> _Aim of the task_:
Rewrite these lines as a Markdown table with two columns, n for the row number and Line for the line itself, leaving out blank lines.

> _Provided records_:
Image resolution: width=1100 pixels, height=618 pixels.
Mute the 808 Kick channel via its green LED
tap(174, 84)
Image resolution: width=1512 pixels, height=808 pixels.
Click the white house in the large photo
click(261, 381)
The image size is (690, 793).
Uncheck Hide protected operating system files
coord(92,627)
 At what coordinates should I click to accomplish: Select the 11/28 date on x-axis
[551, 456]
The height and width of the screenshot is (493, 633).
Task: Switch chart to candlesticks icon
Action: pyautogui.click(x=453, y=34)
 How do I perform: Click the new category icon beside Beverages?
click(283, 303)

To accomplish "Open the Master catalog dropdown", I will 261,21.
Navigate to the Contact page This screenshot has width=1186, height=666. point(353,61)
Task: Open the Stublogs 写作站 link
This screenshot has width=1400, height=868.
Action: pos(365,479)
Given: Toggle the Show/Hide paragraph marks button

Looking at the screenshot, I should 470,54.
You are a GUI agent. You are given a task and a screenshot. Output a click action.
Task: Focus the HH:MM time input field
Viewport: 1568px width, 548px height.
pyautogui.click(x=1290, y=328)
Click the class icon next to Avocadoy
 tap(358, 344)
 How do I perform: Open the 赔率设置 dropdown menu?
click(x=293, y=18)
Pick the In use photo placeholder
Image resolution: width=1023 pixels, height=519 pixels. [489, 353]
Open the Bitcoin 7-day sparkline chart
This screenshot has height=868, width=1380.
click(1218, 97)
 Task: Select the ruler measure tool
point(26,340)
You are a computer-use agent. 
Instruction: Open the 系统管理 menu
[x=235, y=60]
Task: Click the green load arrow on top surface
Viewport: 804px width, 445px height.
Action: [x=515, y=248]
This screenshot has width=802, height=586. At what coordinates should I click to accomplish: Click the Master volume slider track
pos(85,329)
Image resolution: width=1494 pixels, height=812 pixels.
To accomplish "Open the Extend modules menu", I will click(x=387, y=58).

> _Exercise answer_:
| n | Line |
|---|---|
| 1 | Image resolution: width=1100 pixels, height=618 pixels. |
| 2 | Mute the 808 Kick channel via its green LED |
| 3 | tap(174, 84) |
| 4 | Image resolution: width=1512 pixels, height=808 pixels. |
| 5 | Click the white house in the large photo |
| 6 | click(261, 381) |
| 7 | The image size is (690, 793). |
| 8 | Uncheck Hide protected operating system files |
| 9 | coord(92,627) |
| 10 |  At what coordinates should I click to accomplish: Select the 11/28 date on x-axis |
| 11 | [551, 456] |
| 12 | The height and width of the screenshot is (493, 633). |
| 13 | Task: Switch chart to candlesticks icon |
| 14 | Action: pyautogui.click(x=453, y=34) |
| 15 |  How do I perform: Click the new category icon beside Beverages? |
| 16 | click(283, 303) |
| 17 | To accomplish "Open the Master catalog dropdown", I will 261,21. |
| 18 | Navigate to the Contact page This screenshot has width=1186, height=666. point(353,61) |
| 19 | Task: Open the Stublogs 写作站 link |
| 20 | This screenshot has width=1400, height=868. |
| 21 | Action: pos(365,479) |
| 22 | Given: Toggle the Show/Hide paragraph marks button |
| 23 | Looking at the screenshot, I should 470,54. |
| 24 | You are a GUI agent. You are given a task and a screenshot. Output a click action. |
| 25 | Task: Focus the HH:MM time input field |
| 26 | Viewport: 1568px width, 548px height. |
| 27 | pyautogui.click(x=1290, y=328) |
| 28 | Click the class icon next to Avocadoy |
| 29 |  tap(358, 344) |
| 30 |  How do I perform: Open the 赔率设置 dropdown menu? |
| 31 | click(x=293, y=18) |
| 32 | Pick the In use photo placeholder |
| 33 | Image resolution: width=1023 pixels, height=519 pixels. [489, 353] |
| 34 | Open the Bitcoin 7-day sparkline chart |
| 35 | This screenshot has height=868, width=1380. |
| 36 | click(1218, 97) |
| 37 |  Task: Select the ruler measure tool |
| 38 | point(26,340) |
| 39 | You are a computer-use agent.  |
| 40 | Instruction: Open the 系统管理 menu |
| 41 | [x=235, y=60] |
| 42 | Task: Click the green load arrow on top surface |
| 43 | Viewport: 804px width, 445px height. |
| 44 | Action: [x=515, y=248] |
| 45 | This screenshot has width=802, height=586. At what coordinates should I click to accomplish: Click the Master volume slider track |
| 46 | pos(85,329) |
| 47 | Image resolution: width=1494 pixels, height=812 pixels. |
| 48 | To accomplish "Open the Extend modules menu", I will click(x=387, y=58). |